M. le ministre des Finances et de l’Economie, Pierre Moscovici M. le ministre du Budget, Bernard Cazeneuve
Copie : MM. les députés Christian Eckert, Gilles Carrez, Yann Galut, MM. les sénateurs Philippe Marini et François Marc
Messieurs les ministres,
Vous avez annoncé le 19 janvier 2014, le retrait de Jersey et des Bermudes de la liste des États et territoires non coopératifs. [1]
Alors que la lutte contre les paradis fiscaux a été relancée en grande pompe lors du G20 de Londres en avril 2009, il a fallu plus de 4 ans pour que, le 21 août 2013, le gouvernement français se décide à mettre Jersey et les Bermudes à l’index, sanctionnant ainsi leur faible niveau de coopération, qui « ne permettait pas d’échanger tout renseignement nécessaire à l’application de la législation fiscale française (cf. le 2) a) de Article 238-0 A du code général des impôts) » . [2]
A l’inverse, une fois sous le coup de sanctions financières, grâce à leur inscription sur la liste des États et territoires non coopératifs (ETNC), 5 mois ont-ils suffi au gouvernement pour apprécier la soudaine et pleine coopération de ces territoires ? Pourquoi en avoir décidé ainsi avant même la réactualisation annuelle de la liste ?
Dans votre courrier adressé aux deux chambres du Parlement le 20 décembre 2013, vous justifiez cette décision en indiquant que « les discussions avec les Bermudes et Jersey ont ainsi notamment permis de trouver des solutions concernant les modalités pratiques de coopération et d’interprétation juridique de l’accord d’échange de renseignement (TIEA). »

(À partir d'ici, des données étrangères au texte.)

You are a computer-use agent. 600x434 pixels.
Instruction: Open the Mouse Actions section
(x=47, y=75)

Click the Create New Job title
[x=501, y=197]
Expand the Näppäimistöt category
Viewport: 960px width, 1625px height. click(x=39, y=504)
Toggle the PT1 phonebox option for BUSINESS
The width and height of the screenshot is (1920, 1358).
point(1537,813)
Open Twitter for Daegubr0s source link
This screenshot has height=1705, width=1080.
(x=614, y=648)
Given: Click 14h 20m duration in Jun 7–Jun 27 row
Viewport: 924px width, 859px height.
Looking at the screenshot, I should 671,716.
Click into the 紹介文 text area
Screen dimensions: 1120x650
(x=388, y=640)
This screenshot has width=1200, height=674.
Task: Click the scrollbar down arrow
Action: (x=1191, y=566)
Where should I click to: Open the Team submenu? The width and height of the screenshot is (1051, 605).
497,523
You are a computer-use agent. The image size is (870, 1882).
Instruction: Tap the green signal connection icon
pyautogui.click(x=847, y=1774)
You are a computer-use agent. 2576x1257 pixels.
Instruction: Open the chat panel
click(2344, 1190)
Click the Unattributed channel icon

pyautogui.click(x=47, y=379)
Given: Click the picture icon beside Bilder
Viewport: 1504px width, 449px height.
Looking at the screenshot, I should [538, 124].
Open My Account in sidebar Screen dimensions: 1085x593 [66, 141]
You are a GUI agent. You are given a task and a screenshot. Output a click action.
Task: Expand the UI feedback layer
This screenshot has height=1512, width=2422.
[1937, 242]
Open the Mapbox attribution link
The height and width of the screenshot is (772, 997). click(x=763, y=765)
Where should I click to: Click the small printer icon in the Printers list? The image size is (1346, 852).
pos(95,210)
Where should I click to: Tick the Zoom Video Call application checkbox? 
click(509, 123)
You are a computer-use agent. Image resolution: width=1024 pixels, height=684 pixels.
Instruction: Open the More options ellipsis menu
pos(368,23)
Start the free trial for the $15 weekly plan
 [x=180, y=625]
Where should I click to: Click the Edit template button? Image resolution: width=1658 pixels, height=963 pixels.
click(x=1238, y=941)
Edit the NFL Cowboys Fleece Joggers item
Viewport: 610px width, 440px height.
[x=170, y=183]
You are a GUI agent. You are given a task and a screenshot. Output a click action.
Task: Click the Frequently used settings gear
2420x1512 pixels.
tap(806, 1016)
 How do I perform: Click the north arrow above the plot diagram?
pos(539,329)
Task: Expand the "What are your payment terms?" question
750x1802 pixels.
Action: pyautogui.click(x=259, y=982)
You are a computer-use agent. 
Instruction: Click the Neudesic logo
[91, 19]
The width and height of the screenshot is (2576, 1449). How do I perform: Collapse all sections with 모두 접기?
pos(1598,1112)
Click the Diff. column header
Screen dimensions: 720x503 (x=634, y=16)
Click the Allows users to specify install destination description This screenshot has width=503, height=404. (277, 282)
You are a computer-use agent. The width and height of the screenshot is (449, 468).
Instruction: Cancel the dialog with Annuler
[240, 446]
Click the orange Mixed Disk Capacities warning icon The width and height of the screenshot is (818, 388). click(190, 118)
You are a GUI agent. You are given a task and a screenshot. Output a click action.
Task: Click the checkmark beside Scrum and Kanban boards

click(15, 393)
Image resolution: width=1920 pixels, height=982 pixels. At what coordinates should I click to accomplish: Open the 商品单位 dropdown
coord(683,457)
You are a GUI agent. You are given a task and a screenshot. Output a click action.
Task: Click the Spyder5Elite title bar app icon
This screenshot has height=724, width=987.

Cette phrase mérite d’être détaillée : quelles sont ces solutions et à quelles problématiques ont-elles répondu exactement ? Nous avions compris que de tels éléments auraient dû figurer dans le jaune budgétaire annexé au projet de loi de finances (PLF) 2014. Or, à notre connaissance, ce jaune n’a pas été publié, le dernier en date étant celui annexé au PLF 2013 . [3]
Les organisations membres de la Plateforme Paradis Fiscaux et Judiciaires souhaiteraient que vous leur fassiez part des éléments qui justifient cette décision soudaine. En particulier, quelles garanties avez-vous obtenues que l’engagement de Jersey et des Bermudes soit pérenne ? En cas de détérioration, quelles sanctions prévoyez-vous et sous quel délai ?
Dans la période de tension économique et sociale que nous traversons, les citoyens français sont extrêmement sensibles aux questions de justice fiscale. Tout laxisme à l’égard des territoires non coopératifs serait jugé inacceptable, et plus encore s’il est lié à l’intervention des banques, que chacun sait bien implantées dans ces territoires . [4]
Nous serions heureux de pouvoir vous rencontrer pour échanger sur ces questions ainsi que sur le devenir de la liste ETNC. En effet, la récente mise à l’index du Luxembourg par le Forum Fiscal Mondial animé par l’OCDE [5]... n’appelle-t-elle pas selon vous une réaction de la part de la France ? Enfin, suite au récent refus par le Conseil constitutionnel que l’échange automatique de renseignements fiscaux devienne un critère pour l’établissement de la liste des ETNC, nous craignons que celle-ci ne devienne obsolète par rapport aux évolutions récentes au sein de la communauté internationale.
Nous vous prions, MM. les Ministres, d’agréer nos meilleures salutations,
Pour la Plateforme Paradis Fiscaux et Judiciaires, Harold Heuzé, administrateur d’Anticor et Mathilde Dupré, coordinatrice de la plateforme.